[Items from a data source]
-- -- --

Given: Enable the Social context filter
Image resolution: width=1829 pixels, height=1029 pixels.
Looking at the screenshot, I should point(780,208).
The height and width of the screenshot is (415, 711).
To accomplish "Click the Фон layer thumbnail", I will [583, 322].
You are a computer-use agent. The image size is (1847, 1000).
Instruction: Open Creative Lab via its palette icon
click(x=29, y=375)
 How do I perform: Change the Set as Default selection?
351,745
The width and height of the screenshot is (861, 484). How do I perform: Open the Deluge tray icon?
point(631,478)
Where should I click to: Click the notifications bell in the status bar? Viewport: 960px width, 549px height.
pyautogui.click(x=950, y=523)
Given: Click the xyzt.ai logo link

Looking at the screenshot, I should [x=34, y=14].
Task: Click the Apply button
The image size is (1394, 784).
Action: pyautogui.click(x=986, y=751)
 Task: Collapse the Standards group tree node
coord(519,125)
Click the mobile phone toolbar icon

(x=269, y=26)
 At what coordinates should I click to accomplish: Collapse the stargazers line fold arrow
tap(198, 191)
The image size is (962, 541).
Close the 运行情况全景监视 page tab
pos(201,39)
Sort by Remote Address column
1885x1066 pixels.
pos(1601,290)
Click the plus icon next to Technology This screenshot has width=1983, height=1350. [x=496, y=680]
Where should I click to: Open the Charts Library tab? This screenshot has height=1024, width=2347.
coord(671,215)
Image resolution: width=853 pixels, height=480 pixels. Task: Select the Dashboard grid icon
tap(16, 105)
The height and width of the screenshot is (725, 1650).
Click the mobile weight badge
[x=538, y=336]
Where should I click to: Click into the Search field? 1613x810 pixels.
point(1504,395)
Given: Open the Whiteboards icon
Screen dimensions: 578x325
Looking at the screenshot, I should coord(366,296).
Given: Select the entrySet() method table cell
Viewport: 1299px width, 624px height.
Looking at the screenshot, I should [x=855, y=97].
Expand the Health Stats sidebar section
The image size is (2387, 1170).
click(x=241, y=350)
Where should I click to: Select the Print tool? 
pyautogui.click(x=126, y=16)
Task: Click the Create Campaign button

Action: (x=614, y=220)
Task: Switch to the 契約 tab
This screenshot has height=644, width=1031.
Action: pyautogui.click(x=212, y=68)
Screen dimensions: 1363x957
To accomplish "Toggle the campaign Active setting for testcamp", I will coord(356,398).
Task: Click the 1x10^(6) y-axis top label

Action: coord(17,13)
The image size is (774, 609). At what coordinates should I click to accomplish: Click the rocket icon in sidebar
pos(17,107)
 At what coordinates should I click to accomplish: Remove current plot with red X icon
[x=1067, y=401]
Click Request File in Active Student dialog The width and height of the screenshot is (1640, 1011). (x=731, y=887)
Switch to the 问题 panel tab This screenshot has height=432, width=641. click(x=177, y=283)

-- -- --

— Work instructions —
The whole of the data must be given again, exactly as shown.

— Your solution —
Given: Enable the Social context filter
Image resolution: width=1829 pixels, height=1029 pixels.
Looking at the screenshot, I should point(780,208).
The height and width of the screenshot is (415, 711).
To accomplish "Click the Фон layer thumbnail", I will [583, 322].
You are a computer-use agent. The image size is (1847, 1000).
Instruction: Open Creative Lab via its palette icon
click(x=29, y=375)
 How do I perform: Change the Set as Default selection?
351,745
The width and height of the screenshot is (861, 484). How do I perform: Open the Deluge tray icon?
point(631,478)
Where should I click to: Click the notifications bell in the status bar? Viewport: 960px width, 549px height.
pyautogui.click(x=950, y=523)
Given: Click the xyzt.ai logo link

Looking at the screenshot, I should [x=34, y=14].
Task: Click the Apply button
The image size is (1394, 784).
Action: pyautogui.click(x=986, y=751)
 Task: Collapse the Standards group tree node
coord(519,125)
Click the mobile phone toolbar icon

(x=269, y=26)
 At what coordinates should I click to accomplish: Collapse the stargazers line fold arrow
tap(198, 191)
The image size is (962, 541).
Close the 运行情况全景监视 page tab
pos(201,39)
Sort by Remote Address column
1885x1066 pixels.
pos(1601,290)
Click the plus icon next to Technology This screenshot has width=1983, height=1350. [x=496, y=680]
Where should I click to: Open the Charts Library tab? This screenshot has height=1024, width=2347.
coord(671,215)
Image resolution: width=853 pixels, height=480 pixels. Task: Select the Dashboard grid icon
tap(16, 105)
The height and width of the screenshot is (725, 1650).
Click the mobile weight badge
[x=538, y=336]
Where should I click to: Click into the Search field? 1613x810 pixels.
point(1504,395)
Given: Open the Whiteboards icon
Screen dimensions: 578x325
Looking at the screenshot, I should coord(366,296).
Given: Select the entrySet() method table cell
Viewport: 1299px width, 624px height.
Looking at the screenshot, I should [x=855, y=97].
Expand the Health Stats sidebar section
The image size is (2387, 1170).
click(x=241, y=350)
Where should I click to: Select the Print tool? 
pyautogui.click(x=126, y=16)
Task: Click the Create Campaign button

Action: (x=614, y=220)
Task: Switch to the 契約 tab
This screenshot has height=644, width=1031.
Action: pyautogui.click(x=212, y=68)
Screen dimensions: 1363x957
To accomplish "Toggle the campaign Active setting for testcamp", I will coord(356,398).
Task: Click the 1x10^(6) y-axis top label

Action: coord(17,13)
The image size is (774, 609). At what coordinates should I click to accomplish: Click the rocket icon in sidebar
pos(17,107)
 At what coordinates should I click to accomplish: Remove current plot with red X icon
[x=1067, y=401]
Click Request File in Active Student dialog The width and height of the screenshot is (1640, 1011). (x=731, y=887)
Switch to the 问题 panel tab This screenshot has height=432, width=641. click(x=177, y=283)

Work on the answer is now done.